Not particular difficult, but how fast it is? We ran experiments where we performed 1,000,000 random lookups for 32bit integers in data sets of various sizes and measured the performance on a Broadwell i7-5500U (all experiments using -O3):

 set size 103 105 107 109 classic 65 ms 119 ms 362 ms 702 ms

When we look carefully we notice that the runtime grows a bit faster than the asymptotic complexity of O(log n) would suggest. Or, in other words, the constants for searching in the 4GB data set seem to be about a factor 4 higher than when searching in the 4KB data set. That is not surprising, as the 4KB of the smallest set easily fit into the CPU cache, while the 4GB of the largest set are clearly beyond cache size. What is surprising is that it is only a factor of 4!
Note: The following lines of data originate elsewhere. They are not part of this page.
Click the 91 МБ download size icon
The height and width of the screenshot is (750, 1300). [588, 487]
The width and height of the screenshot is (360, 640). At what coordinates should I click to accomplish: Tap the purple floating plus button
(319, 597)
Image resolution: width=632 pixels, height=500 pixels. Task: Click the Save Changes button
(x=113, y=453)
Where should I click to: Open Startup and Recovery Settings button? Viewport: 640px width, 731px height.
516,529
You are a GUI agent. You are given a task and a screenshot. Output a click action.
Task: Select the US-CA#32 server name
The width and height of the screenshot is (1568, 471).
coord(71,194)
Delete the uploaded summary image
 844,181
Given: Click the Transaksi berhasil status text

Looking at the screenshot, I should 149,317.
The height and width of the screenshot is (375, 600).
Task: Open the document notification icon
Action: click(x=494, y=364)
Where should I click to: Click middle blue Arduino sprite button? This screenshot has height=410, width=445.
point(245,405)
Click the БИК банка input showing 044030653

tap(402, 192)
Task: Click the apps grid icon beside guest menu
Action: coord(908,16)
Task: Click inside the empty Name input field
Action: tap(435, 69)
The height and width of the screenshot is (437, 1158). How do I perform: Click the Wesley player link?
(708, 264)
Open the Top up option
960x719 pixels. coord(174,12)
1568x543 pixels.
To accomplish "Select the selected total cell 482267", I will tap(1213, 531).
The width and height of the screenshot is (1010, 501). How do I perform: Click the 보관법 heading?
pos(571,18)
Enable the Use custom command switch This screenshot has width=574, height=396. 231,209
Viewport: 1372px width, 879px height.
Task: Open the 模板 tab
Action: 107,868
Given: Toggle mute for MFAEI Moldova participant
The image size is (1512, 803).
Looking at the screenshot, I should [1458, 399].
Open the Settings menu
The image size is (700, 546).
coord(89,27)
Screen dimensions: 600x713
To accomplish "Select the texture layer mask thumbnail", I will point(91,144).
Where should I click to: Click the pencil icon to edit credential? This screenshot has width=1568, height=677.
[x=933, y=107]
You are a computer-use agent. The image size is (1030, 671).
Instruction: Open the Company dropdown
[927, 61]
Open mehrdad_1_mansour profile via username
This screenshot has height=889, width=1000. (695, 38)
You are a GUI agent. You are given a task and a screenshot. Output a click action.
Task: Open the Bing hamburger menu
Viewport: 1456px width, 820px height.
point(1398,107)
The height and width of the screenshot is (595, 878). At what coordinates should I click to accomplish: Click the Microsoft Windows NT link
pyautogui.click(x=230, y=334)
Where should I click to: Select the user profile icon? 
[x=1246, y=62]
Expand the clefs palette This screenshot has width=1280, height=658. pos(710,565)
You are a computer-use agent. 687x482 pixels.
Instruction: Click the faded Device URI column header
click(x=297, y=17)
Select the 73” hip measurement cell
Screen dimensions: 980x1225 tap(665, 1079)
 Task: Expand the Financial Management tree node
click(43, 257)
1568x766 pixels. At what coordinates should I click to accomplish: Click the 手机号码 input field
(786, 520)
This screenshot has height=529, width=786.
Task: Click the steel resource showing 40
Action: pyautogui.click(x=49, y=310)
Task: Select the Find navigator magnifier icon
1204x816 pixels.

The performance of binary search is largely affected by two effects: First, there are cache misses, as every lookup accesses O(log n) elements, which are often not in cache for the large data sets. And second, there are branch mispredictions, as the comparison v<needle has about a 50% chance of being true, which leads to inefficient execution. For small data sets the branch misses dominate, while for the large data sets the branch misses are somewhat hidden by the memory latency. Therefore a slowdown of only 4.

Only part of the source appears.